[Text provided]:
NATS-Based Build Triggering

The homelab-deploy tool was extended with a builder mode:

NATS Subjects:

  • build.<repo>.<target> - e.g., build.nixos-servers.all or build.nixos-servers.ns1

NATS Permissions (in DEPLOY account):

User Publish Subscribe
Builder build.responses.> build.>
Test deployer deploy.test.>, deploy.discover, build.> deploy.responses.>, deploy.discover, build.responses.>
Admin deployer deploy.>, build.> deploy.>, build.responses.>

Vault Secrets:

  • shared/homelab-deploy/builder-nkey - NKey seed for builder authentication

NixOS Configuration:

  • hosts/nix-cache02/builder.nix - Builder service configuration
  • services/nats/default.nix - Updated with builder NATS user

MCP Integration:

  • .mcp.json updated with --enable-builds flag
  • Build tool available via MCP for Claude Code

Tested:

  • Single host build: build nixos-servers testvm01 (~30s)
  • All hosts build: build nixos-servers all (16 hosts in ~226s)

Current State

Old System (nix-cache01)

[Assigned task]: In the NATS build triggering notes, how many hosts were built in the all-hosts test, and how long did it take?

[Record extracts]:
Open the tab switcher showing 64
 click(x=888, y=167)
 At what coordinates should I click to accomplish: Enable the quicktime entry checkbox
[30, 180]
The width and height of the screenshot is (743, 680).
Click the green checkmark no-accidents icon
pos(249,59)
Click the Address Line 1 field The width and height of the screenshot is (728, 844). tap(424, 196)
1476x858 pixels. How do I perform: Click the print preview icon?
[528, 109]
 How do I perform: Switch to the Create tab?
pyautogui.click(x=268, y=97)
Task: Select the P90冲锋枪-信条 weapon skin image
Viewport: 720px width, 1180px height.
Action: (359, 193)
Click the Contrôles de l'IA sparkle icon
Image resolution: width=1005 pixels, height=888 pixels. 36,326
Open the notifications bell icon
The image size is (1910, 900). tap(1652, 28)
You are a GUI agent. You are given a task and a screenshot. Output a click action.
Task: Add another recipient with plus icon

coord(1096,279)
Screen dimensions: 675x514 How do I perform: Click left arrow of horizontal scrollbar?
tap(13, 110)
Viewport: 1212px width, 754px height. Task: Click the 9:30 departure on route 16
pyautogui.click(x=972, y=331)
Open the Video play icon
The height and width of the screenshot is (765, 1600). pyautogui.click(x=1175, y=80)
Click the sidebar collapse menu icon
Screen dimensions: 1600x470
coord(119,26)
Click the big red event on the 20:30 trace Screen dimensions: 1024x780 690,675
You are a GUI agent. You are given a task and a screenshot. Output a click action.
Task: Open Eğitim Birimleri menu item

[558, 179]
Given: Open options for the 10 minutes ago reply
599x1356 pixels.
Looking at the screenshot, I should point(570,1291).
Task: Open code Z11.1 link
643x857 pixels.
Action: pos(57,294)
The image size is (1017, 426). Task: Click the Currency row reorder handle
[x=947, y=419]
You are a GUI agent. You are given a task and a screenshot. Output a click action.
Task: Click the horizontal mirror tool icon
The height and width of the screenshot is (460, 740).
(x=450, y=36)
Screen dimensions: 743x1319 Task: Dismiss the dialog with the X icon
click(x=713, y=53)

[Written response]: The all-hosts test built 16 hosts in about 226 seconds.